Brano tratto da un libro di racconti del prof. Bruno Baudissone. Laurea sul melodramma verdiano, esperto di voci liriche, collaboratore della Rai, del Regio di Torino, di riviste e case discografiche, promotore del Premio “Mondovì l’Opera”, pianista e compositore in proprio, il prof. Baudissone è stato preside a Mondovì e Cuneo di Scuole medie a indirizzo musicale; ha intervistato centinaia di cantanti lirici (Un nido di memorie; Una voce poco fa; Voi che sapete; Non ti scordar di me…) ed è autore di manuali di musica e di racconti.
di BRUNO BAUDISSONE
Per una ventina d’anni ho presieduto commissioni d’esame di licenza dalla Scuola media, prima nel Pinerolese poi in provincia di Cuneo. Tutto sommato, una bella esperienza che mi fa tornare in mente episodi più o meno gustosi, comunque rivelatori. Ogni volta, nella riunione preliminare, mi premuravo di ricordare che quell’esame a conclusione della Scuola dell’obbligo voleva essere una prima prova di maturazione dei preadolescenti; invitavo perciò i commissari ad avviare il colloquio con i ragazzi evitando domande solo nozionistiche materia dopo materia. Ma le mie erano spesso parole al vento.
Mi fa ad un tempo tenerezza e rabbia ricordare, ad esempio, un’insegnante d’educazione musicale che aveva preparato le classi facendo studiare a tutti singolarmente il “Va’ pensiero” col flauto dolce. La commissione fu così costretta a sorbirsi un centinaio di volte lo stesso brano verdiano, col piacere che lascio immaginare.
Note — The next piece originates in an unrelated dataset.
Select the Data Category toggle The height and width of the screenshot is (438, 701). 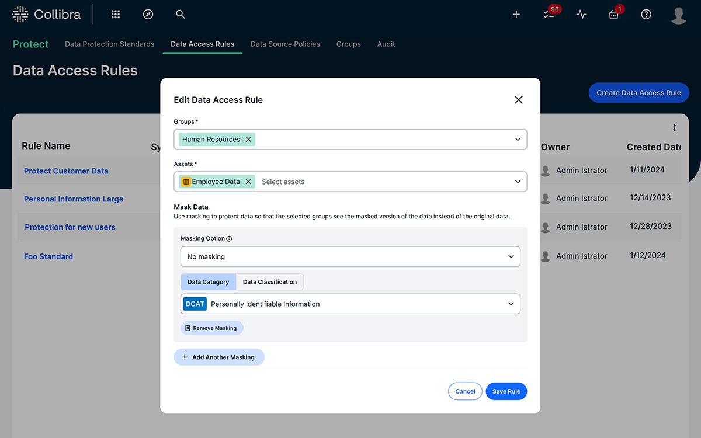click(x=208, y=282)
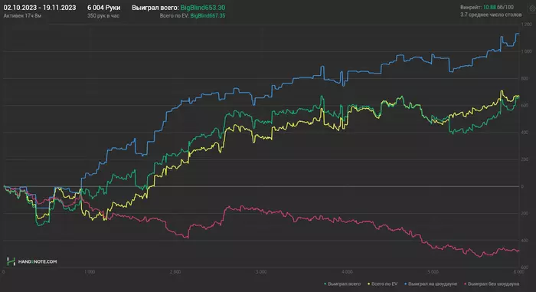Image resolution: width=536 pixels, height=292 pixels.
Task: Click the Активен 17ч 8м activity label
Action: pyautogui.click(x=22, y=16)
A chi invocava pietà, la docente però rispondeva: “Come posso stilare una graduatoria nei giudizi se non ascolto il pezzo eseguito per intero da ciascun allievo?”. Ineccepibile.
Altri due ricordi emergono con insistenza fra i tanti. Quello di un ragazzo che sostenne, di fronte alla commissione attonita, che la Sicilia è una penisola confinante con il mare, con l’Italia e con l’Africa. E la prova di una ragazza d’un paesino a pochi chilometri da Mondovì. I suoi insegnanti mi avevano preavvisato: l’alunna purtroppo aveva i tre scritti negativi e all’orale probabilmente avrebbe fatto scena muta essendo molto timida. “Un po’ imbranata”, sintetizzò il docente di educazione fisica. La ragazza entrò, si sedette tenendo la testa bassa e giurò a sé stessa che non avrebbe aperto bocca. L’insegnante di Lettere cercò di agevolarla facendole leggere una breve poesia. Lettura stentata come in una prima Elementare. Poi le chiese di commentarla; quindi si passò alla Storia. Nessuna conoscenza, o comunque silenzio anche lì. L’insegnante, più imbarazzata della stessa candidata, tentò un’ultima carta: “Dimmi una cosa semplice semplice: attualmente in Italia c’è la Repubblica o la Monarchia? Ti ricordi? Ne abbiamo parlato anche in Educazione civica…”. Dopo un attimo di perplessità la risposta venne con voce appena percepibile: “Repubblica”. “Brava, vedi che qualcosa lo sai?” sospirò soddisfatta la docente. Non è mai stata mia abitudine, per rispetto degli insegnanti, intervenire con domande durante gli esami; ma in quell’occasione mi venne spontaneo chiedere alla ragazzina: “Lo sai perché siamo in una Repubblica?”. La candidata si concentrò un attimo e poi sbottò sicura: “Perché c’è il Re”. E fu ovviamente promossa.
Essendo in pensione da anni, non frequento più gran che l’ambiente scolastico, e chissà se la situazione è mutata. Un insegnante comunque mi ha raccontato di un alunno che in un elaborato d’esame di qualche tempo fa aveva definito l’Italia “un Paese molto bello e importante perché ha due Re: il Papa e Berlusconi”.